Un sabato importante
Non era sicuro che potesse correre ed essere brillante. La caduta alla Strade Bianche appresso ad Alaphilippe gli ha provocato una brutta infiammazione al ginocchio, che gli ha fatto saltare la Tirreno-Adriatico.
«Sono tornato a casa – dice – e sono rimasto per 3-4 giorni senza pedalare, ma andando tutte le mattine a fare terapia. Tanto che un giorno il fisio mi ha chiesto perché diavolo ci tenessi tanto e io sorridendo gli ho risposto che avrei avuto una corsa importante questo sabato. Ho potuto allenarmi bene per quattro giorni e alla fine è andata meglio a me di tanti ragazzi che hanno corso e si sono ammalati».
Una sola chance
Quando ha capito di avere le gambe per resistere alle bordate di Pogacar, Van Aert e Van der Poel sul Poggio, nella sua testa è scattato il piano.
«Sapevo di avere una chance di prendere vantaggio – dice – e ho voluto fare la mia parte. Ho sprintato per la vita in ogni curva. Ero super concentrato. Scattavo a 450 watt e speravo che dietro si guardassero e non ci mettessero la stessa determinazione. In questa discesa ho messo a frutto tutte le acrobazie che facevamo da ragazzi in Slovenia quando costruivamo delle piste nei boschi e ci buttavamo giù. Questo, unitamente agli allenamenti sulla bici da strada, mi ha insegnato a spingermi oltre i miei limiti, imparando dai miei stessi errori.
«Ed è il motivo per cui dopo la brutta caduta del Giro scorso, non ho cambiato la mia mentalità.
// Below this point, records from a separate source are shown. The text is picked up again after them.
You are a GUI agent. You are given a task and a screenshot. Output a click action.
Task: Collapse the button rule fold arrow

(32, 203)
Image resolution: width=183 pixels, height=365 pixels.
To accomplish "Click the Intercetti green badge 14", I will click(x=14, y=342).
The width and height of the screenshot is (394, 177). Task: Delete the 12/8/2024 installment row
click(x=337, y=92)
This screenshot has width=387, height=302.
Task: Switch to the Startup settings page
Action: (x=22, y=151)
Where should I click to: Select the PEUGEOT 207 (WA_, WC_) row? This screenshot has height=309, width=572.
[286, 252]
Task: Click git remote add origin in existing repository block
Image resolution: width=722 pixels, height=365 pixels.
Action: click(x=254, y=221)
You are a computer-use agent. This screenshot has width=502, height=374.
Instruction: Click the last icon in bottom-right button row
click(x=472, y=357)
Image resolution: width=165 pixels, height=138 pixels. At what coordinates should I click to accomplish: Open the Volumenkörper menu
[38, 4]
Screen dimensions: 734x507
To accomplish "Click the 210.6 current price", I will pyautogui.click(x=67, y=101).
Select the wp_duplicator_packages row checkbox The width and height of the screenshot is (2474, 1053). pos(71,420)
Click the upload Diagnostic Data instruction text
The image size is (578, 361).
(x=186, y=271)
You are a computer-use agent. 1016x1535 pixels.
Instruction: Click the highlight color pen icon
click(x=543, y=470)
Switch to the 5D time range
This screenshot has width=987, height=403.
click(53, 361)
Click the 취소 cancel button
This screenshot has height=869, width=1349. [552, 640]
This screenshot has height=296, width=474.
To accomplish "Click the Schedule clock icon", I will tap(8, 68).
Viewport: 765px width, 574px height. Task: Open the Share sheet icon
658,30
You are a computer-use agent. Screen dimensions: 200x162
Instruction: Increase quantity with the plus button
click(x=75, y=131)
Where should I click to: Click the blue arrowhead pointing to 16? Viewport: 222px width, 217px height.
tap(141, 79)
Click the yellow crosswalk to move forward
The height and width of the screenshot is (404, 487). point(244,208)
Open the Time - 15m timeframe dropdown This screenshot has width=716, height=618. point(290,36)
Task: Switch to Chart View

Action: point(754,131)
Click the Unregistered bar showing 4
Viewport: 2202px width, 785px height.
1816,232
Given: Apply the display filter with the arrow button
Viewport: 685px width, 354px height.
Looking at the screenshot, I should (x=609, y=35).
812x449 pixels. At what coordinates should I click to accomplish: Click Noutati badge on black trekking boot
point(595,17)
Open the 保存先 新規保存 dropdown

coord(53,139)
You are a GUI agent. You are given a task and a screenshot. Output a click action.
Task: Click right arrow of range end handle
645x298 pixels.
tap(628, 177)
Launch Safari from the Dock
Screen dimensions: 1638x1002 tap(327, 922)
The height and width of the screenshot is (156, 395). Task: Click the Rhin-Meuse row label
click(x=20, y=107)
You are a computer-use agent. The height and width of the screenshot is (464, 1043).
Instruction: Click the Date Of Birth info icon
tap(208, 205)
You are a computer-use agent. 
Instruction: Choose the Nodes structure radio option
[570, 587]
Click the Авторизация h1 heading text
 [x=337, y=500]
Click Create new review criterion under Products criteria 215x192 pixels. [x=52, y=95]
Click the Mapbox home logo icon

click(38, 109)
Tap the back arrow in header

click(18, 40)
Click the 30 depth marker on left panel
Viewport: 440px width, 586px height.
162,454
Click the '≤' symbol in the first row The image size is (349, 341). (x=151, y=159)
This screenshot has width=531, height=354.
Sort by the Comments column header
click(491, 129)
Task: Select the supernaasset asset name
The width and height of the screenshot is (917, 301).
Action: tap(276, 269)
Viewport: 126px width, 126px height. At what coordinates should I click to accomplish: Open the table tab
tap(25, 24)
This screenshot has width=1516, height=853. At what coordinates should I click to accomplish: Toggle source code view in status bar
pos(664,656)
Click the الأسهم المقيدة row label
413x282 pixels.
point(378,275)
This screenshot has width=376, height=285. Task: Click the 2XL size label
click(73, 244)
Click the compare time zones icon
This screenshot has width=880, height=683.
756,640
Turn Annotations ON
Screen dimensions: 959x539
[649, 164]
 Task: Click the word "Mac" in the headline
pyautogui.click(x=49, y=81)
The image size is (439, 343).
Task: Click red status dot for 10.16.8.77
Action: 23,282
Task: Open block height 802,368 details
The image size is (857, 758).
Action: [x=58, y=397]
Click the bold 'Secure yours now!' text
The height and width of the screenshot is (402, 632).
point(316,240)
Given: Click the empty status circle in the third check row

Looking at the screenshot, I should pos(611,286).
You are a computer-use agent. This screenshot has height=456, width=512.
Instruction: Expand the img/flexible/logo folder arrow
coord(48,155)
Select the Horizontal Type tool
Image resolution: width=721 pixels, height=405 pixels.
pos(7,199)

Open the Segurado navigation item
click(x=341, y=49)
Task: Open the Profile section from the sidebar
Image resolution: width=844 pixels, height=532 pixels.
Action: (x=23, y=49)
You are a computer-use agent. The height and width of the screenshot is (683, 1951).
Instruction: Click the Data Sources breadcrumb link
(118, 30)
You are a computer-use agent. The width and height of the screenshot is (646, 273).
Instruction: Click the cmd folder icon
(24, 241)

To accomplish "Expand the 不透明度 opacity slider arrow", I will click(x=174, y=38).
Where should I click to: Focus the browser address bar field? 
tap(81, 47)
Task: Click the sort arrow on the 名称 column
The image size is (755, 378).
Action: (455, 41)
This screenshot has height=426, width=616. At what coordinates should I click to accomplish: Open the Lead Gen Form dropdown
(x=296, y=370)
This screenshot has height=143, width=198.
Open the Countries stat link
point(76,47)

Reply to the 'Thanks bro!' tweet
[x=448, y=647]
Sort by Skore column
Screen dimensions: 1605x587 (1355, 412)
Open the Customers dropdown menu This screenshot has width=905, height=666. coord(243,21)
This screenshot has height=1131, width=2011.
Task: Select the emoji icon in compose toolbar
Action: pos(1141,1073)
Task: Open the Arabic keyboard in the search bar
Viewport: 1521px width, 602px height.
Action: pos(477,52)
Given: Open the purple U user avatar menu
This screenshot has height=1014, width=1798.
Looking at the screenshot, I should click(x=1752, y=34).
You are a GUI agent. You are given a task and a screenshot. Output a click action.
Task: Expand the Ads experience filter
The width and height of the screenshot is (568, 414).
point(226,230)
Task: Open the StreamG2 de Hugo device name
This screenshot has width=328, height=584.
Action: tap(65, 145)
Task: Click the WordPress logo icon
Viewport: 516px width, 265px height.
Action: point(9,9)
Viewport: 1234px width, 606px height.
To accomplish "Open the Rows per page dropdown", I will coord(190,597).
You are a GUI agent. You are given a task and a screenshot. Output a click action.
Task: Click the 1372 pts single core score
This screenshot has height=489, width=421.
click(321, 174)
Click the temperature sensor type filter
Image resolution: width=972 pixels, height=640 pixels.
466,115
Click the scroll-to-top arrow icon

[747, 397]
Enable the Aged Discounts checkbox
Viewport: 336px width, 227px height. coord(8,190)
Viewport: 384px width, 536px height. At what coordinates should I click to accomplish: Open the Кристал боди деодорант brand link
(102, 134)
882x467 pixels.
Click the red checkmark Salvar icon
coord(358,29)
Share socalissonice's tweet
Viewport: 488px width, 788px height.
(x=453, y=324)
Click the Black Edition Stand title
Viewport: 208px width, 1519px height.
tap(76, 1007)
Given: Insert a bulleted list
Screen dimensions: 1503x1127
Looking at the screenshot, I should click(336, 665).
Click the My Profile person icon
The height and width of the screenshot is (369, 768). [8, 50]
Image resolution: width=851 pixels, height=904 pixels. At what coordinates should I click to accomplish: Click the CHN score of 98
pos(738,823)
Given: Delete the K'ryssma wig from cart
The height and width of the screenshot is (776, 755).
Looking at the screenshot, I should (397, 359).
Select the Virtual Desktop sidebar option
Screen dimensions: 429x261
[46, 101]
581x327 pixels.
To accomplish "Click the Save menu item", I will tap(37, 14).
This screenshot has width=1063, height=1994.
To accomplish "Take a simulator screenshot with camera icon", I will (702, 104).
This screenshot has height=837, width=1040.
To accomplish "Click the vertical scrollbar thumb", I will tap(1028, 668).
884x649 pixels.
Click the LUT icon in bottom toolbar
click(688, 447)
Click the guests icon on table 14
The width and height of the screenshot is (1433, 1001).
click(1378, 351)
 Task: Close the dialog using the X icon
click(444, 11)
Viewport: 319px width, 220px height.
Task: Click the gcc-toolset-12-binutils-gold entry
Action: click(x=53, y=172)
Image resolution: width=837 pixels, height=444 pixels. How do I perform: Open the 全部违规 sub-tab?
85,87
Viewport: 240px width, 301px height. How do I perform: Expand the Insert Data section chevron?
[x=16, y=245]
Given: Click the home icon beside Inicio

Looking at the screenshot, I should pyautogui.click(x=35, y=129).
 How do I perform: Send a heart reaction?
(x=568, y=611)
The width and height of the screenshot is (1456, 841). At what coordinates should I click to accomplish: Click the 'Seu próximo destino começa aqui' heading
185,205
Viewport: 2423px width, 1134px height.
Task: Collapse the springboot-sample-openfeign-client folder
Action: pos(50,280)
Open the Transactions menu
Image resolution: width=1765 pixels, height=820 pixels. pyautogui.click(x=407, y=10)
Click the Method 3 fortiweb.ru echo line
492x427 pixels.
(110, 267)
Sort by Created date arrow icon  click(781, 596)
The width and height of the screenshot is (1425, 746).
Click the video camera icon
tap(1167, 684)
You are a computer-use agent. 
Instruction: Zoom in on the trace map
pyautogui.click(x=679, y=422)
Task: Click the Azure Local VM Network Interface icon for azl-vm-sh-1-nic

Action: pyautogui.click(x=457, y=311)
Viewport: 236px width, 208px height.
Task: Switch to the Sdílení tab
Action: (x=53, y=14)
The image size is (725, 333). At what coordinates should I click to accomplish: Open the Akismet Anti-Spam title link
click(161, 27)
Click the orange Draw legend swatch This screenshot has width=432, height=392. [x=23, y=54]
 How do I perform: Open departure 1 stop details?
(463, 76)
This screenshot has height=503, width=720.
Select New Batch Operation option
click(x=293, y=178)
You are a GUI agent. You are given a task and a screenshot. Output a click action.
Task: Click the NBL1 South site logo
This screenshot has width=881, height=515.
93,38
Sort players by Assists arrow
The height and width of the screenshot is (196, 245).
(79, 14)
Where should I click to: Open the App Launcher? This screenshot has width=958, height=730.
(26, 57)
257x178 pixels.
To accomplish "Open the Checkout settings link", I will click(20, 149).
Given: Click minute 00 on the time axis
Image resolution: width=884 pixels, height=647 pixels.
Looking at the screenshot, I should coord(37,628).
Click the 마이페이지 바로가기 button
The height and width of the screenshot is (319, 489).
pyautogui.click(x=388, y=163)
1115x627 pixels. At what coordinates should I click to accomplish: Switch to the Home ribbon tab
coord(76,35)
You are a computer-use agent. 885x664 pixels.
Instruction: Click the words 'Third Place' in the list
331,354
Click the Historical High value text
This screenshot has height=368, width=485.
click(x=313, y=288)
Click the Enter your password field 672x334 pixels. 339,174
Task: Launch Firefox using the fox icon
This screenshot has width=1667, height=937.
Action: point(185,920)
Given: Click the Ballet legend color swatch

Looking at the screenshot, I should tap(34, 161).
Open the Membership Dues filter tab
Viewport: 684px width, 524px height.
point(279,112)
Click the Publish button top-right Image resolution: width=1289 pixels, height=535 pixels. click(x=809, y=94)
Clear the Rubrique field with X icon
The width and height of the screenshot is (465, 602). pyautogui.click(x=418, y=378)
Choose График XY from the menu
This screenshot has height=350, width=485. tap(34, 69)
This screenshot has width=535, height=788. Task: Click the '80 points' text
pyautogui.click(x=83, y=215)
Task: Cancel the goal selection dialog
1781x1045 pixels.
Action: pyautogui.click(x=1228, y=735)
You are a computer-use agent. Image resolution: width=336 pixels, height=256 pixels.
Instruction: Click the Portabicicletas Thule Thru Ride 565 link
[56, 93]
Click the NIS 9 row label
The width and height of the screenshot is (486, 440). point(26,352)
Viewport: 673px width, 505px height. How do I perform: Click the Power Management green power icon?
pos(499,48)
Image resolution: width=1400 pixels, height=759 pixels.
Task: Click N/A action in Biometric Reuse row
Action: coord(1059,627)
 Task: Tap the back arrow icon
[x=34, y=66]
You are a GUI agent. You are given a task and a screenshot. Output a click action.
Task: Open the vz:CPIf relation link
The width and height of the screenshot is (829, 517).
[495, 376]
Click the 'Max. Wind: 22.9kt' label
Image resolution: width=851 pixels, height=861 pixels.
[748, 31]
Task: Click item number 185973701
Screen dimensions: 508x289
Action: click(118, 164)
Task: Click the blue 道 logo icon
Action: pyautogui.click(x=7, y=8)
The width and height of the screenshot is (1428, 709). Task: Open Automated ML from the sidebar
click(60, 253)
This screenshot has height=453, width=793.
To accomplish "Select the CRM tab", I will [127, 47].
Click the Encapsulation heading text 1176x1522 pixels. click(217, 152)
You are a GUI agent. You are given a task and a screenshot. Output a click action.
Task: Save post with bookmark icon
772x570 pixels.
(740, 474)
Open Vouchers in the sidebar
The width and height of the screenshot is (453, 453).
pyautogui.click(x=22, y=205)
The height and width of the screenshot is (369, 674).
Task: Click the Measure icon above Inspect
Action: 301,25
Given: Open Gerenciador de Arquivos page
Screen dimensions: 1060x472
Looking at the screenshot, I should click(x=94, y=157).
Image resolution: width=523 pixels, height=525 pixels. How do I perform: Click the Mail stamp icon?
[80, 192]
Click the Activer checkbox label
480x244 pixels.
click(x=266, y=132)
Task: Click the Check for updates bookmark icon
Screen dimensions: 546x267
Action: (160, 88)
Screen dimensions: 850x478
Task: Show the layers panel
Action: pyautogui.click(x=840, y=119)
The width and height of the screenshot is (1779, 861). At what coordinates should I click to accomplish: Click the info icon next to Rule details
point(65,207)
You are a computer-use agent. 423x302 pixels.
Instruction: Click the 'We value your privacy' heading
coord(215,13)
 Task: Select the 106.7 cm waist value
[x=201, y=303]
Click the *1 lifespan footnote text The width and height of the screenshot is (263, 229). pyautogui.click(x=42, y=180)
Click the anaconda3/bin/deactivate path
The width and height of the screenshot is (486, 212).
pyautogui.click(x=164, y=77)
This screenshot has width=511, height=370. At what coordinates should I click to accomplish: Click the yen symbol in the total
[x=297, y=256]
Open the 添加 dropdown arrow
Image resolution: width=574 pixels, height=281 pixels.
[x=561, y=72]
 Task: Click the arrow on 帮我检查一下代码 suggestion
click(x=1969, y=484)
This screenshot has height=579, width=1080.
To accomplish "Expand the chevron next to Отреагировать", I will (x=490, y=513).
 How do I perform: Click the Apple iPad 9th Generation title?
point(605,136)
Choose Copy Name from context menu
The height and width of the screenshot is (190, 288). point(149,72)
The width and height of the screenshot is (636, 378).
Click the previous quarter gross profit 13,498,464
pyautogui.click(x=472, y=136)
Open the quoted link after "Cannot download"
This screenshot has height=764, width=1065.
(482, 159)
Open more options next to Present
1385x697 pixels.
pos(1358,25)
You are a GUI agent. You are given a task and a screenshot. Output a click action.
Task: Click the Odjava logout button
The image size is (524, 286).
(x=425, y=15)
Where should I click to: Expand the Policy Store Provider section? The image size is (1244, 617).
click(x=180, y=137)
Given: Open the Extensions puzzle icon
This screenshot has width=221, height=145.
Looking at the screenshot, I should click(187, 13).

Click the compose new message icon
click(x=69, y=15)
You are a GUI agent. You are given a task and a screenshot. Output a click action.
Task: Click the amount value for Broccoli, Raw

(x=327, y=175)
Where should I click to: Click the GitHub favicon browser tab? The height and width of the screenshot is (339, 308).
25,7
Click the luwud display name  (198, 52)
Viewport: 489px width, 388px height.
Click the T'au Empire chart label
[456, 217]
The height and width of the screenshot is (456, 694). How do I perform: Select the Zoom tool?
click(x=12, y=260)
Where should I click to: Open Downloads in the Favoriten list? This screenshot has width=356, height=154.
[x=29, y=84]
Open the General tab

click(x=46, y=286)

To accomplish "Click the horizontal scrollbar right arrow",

Non mi fermo per la paura, perché io so il motivo di quell’incidente. Il pedale che toccò e fece da perno. Non sono diventato più prudente, ma certo cerco sempre di essere nel mio limite. Anche se oggi in una curva a destra mi sono scivolate entrambe le ruote ed è stato difficile convincersi di essere in controllo (ride, ndr)».
Capolavoro Bahrain
La squadra ha fatto un capolavoro, senza Colbrelli con cui comunque non avrebbe corso diversamente.
«Avevamo una squadra forte – dice Pellizotti – ma di non avere un leader come la UAE. Sapevamo di giocarci le nostre carte in discesa e che in salita Matej non poteva staccare Pogacar e Van Aert. E’ già stato bravo se si pensa che non ha fatto la Tirreno a non staccarsi, perché oggi siamo andati fortissimo. Siamo venuti con la consapevolezza di non esser la squadra faro e di non doverci prendere la responsabilità della corsa come se ci fosse stato Sonny al cento per 100 e Matej stesso, che era un punto di domanda. Abbiamo aspettato dopo i Capi per sapere come stava. E comunque, anche con Sonny, avremmo corso così, perché Matej avrebbe giocato questa carta».
Simona Mazzoleni, l’addetta stampa sempre con il sorriso e l’Osmo che registra ogni cosa è al settimo cielo. Se tutto continuerà a girare a questo mondo, anche il 2022 promette di essere una stagione interessante.